Currently, we live in a world where nerds are king. It’s suddenly acceptable to like Star Wars. For everyone.

But not for everyone.

I’ve taken some flack from people for emitting what seems to be a hipster vibe. A distaste for people who come late to the game. It’s not that their late to the game, though I cannot tolerate the tardy. It’s the fact that I maintain that same girl sitting at the nerd table. It’s that I’m still getting made fun of for liking the thing I like.

We’ll put Doctor Who up for example. It was on PBS when I was tiny, and Tom Baker was my first Doctor. Because things were out of order and timey wimey because of when PBS received the shows from the BBC. When the show relaunched in 2005, it wasn’t rampant on BBC America like it is now. So it wasn’t until I was home from school in 2006 that I realized what was going on. And it all came flooding back to me. And I wanted more.

One New Year’s Eve friends were over and a marathon of Doctor Who started at midnight New Year’s Day. I was done with whatever was going on because I wanted to watch. So they too were going to watch. It so happened they enjoyed it, but it wasn’t until about 6 or 7 months later that they really started watching it on their own.
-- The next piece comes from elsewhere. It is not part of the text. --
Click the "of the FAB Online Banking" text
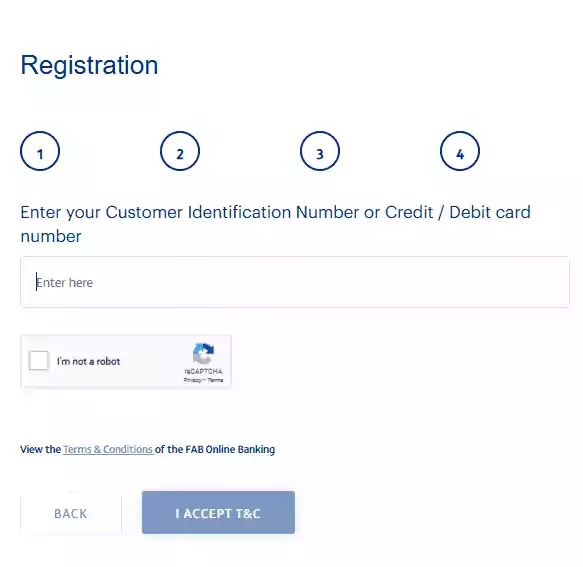583x567 pixels. pos(215,449)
But the credit for introducing them was being given elsewhere, and what’s worse they were acting as though they invented it. AND that I was some sort of late to the gamer myself. As if our roles were reversed. All the while discrediting the roots of the show. The parts of it that made me love the Doctor in the first place.
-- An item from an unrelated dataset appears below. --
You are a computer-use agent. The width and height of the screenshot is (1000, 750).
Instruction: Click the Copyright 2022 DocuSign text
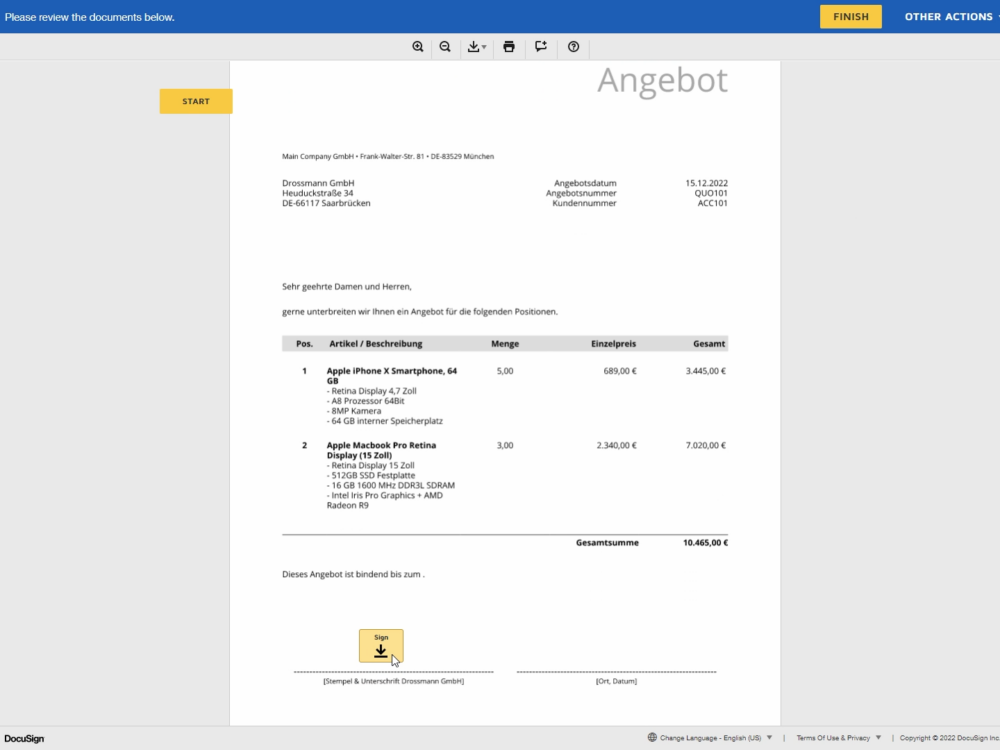click(948, 738)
Maybe that’s a poor example. Or at least a messy one.

It’s like when I see people who made fun of me for playing board games (that’s right. I used to play games. I don’t anymore) with my lunch friends, in fact playing board games. And not say, Monopoly. But Settlers of Catan or Betrayal at House on Haunted Hill or some other equally as involved game. People who mocked me until I gave it up. I gave up Risk, Lord of the Rings Risk, a very complicated game involving pirates and a roll out treasure map. Who actually still make fun of me for playing the games in high school. What’s interesting is I still managed to be vice president of our class yearly. And mostly, by the time we graduated, we all got on pretty well. All 60 of us. But to this day there’s only one person I’ll play games with, and it’s really just one game. Scrabble. I gave up on a lot of stuff I really enjoyed for the sake of my emotional well-being, to not be bullied “in fun.” Including, rather regrettably, dates with some really cool guys. (something I still feel terrible about)

Did you know it’s apparently okay to be a bully so long as the people being bullied understand that you think it’s funny and that you consider it joking?
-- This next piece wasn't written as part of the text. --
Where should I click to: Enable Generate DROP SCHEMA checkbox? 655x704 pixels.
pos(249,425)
What I think is happening is not that I’m the typical hipster douche, but that I immediately put myself on the defensive. Expecting to be made fun of. What’s worse is it’s 9 times out of 10 warranted. Well, maybe 7 out of 10, but that’s a passing grade, and I think it warrants my defensive characteristics. So yes. I do turn a little douchey and hipstery when people start to talk about how great something is, as if they’ve just invented it, but I only truly become belligerent about it when I say “oh me too,” and am then emotionally slapped in the face.

Nerd on nerd violence is sad. Why should we pick on each other for being enthusiastic about the same things? Shouldn’t we be excited that for once we aren’t alone? It’s when that nerd on nerd violence comes out that I realize what a jerk some people really are.